Kathy Baker
- Born: 23 January 1998 (age 28) Kilcloon, County Meath, Ireland
- Height: 1.69 cm (1 in)
- Weight: 68 kg (150 lb)

Rugby union career
- Current team: Blackrock College RFC

National sevens team
- Years: Team / Comps
- 2018-: Ireland

= Kathy Baker (rugby union) =

Irish rugby union player (born 1998)

Kathy Baker (born 23 January 1998) is an Irish rugby union player. She was selected as part of the Ireland national rugby sevens team for the 2024 Paris Olympics.

==Early life==
She is from County Meath and began playing rugby whilst attending King's Hospital School in Dublin.

==Career==
She made her SVNS World Series debut at the Kitakyushu Sevens in 2018, at the age of 19 years-old. She was nominated for Irish Women’s 7s Player of the Year in October 2020.
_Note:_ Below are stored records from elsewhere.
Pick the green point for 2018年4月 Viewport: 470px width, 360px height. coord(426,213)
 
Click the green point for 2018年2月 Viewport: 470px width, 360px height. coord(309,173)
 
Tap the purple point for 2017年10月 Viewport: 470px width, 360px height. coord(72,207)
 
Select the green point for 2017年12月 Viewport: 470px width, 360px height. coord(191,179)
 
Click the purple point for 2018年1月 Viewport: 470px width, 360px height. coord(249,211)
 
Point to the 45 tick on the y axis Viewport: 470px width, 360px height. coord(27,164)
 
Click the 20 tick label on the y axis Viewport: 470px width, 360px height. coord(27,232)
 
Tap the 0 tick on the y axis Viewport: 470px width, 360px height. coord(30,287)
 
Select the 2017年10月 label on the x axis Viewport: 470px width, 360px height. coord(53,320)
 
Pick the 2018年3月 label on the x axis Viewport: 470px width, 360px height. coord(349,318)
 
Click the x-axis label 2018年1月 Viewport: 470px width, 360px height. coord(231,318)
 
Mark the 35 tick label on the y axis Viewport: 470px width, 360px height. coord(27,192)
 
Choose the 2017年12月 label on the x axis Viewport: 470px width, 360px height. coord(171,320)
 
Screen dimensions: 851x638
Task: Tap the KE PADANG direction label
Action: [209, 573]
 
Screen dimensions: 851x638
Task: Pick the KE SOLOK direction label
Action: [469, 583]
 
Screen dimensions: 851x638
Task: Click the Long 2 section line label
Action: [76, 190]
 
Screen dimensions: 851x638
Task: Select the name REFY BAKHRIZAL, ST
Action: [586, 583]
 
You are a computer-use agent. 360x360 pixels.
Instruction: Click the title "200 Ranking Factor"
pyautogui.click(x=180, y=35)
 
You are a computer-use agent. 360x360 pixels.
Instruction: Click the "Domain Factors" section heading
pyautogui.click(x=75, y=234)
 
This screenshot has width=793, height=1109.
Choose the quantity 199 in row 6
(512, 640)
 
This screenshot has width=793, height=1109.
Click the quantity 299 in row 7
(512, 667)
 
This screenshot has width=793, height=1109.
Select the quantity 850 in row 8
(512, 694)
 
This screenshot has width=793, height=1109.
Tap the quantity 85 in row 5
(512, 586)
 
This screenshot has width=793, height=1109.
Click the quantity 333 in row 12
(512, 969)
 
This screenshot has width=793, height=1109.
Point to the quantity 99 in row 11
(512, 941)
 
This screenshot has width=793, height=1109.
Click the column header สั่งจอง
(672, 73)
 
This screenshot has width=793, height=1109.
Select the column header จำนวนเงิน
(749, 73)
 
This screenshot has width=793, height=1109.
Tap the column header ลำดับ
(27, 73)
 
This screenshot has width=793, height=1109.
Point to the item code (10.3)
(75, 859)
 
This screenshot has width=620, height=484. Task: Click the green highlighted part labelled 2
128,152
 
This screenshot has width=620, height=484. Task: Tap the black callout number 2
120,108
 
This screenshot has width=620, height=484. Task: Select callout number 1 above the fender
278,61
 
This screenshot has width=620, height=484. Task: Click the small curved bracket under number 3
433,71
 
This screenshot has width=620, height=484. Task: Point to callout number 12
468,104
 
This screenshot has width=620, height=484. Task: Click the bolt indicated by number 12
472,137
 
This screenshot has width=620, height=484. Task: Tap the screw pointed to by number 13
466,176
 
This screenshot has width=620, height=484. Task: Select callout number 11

As well as playing domestic rugby for Blackrock College RFC, she was selected to play for Ireland at the 2022 Rugby World Cup Sevens.

She played for the Irish sevens team in the SVNS series in 2023, scoring a try in the Sydney semi final in January 2023. and in the Hong Kong Sevens in March 2023. She was part of the Irish team that qualified for the 2024 Olympics with their performance at the World Rugby Seven Series in Australia in May 2023.

She was subsequently selected for the 2024 Paris Olympics after recovering from a long-term knee injury in time for selection.